Die Europäische Kommission nimmt die Ergebnisse der Evaluation zur Grundlage weiterer politischen Überlegungen. Insbesondere wird eine weitere Studie zu Einkaufsallianzen in der Agrar- und Lebensmittelversorgungskette in Auftrag gegeben, welche besonderes Augenmerk auf die Rolle und Auswirkungen von Einkaufsallianzen auf vorgelagerte Akteure wie Landwirte legen soll.
Zudem plant die Europäische Kommission einen Vorschlag über die grenzüberschreitende Durchsetzung der UTP-Richtlinie.
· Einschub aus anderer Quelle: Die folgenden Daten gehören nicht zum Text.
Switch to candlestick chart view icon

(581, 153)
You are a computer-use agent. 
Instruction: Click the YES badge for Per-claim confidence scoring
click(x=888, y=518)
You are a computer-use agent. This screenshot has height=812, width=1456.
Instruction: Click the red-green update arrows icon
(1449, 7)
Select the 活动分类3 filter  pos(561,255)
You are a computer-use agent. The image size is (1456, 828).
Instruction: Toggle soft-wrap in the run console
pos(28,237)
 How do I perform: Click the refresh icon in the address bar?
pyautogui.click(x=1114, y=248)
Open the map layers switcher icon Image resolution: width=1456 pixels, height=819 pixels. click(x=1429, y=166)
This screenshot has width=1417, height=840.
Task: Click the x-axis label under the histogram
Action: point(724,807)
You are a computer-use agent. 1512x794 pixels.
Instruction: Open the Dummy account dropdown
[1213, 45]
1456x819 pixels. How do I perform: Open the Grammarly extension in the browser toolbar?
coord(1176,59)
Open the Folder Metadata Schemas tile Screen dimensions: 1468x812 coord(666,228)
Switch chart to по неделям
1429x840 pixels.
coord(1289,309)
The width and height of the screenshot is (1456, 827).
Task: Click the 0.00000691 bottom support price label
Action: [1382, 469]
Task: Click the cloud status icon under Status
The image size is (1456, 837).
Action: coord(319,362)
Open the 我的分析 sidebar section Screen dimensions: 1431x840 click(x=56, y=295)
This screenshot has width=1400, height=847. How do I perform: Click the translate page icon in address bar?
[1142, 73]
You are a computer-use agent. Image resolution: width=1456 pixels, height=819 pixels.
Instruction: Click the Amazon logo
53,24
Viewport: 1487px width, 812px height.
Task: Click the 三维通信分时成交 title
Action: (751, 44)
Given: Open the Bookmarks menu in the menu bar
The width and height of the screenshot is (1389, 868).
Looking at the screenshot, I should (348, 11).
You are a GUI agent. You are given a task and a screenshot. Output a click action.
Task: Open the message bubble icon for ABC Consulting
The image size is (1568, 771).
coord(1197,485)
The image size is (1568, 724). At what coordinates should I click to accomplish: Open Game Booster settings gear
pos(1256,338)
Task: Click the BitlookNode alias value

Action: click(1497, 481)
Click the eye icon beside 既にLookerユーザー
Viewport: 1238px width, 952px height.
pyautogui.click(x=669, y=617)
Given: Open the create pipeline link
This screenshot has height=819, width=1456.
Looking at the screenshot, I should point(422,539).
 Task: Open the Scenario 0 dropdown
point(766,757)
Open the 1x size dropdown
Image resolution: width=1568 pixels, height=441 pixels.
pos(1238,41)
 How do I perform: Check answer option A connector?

Mitte 2025 wird die Kommission eine Bewertung der UTP-Richtlinie zusammen mit einem Vorschlag für eine Überarbeitung der Richtlinie veröffentlichen.
Mit Blick auf die Ergebnisse des Berichtes stellt DER MITTELSTANDSVERBUND insbesondere die unterschiedliche Umsetzung in den Mitgliedstaaten fest. „Es zeigt sich, dass der Ansatz einer Minimal-Harmonisierung zu einer weiteren Aufteilung des Binnenmarkts geführt hat.“, meint daher auch Tim Geier, Geschäftsführer Büro Brüssel, DER MITTELSTANDSVERBUND. „Die unterschiedlichen Regeln verschärfen die Teilung des Binnenmarkts und erschweren den grenzüberschreitenden Handel. Richtig wäre nunmehr eine Prüfung, inwiefern die geltenden Regeln tatsächlich zu Verbesserungen entlang der Lieferkette geführt haben und der gewählte Regelungsansatz der richtige Weg war.“ so Geier weiter.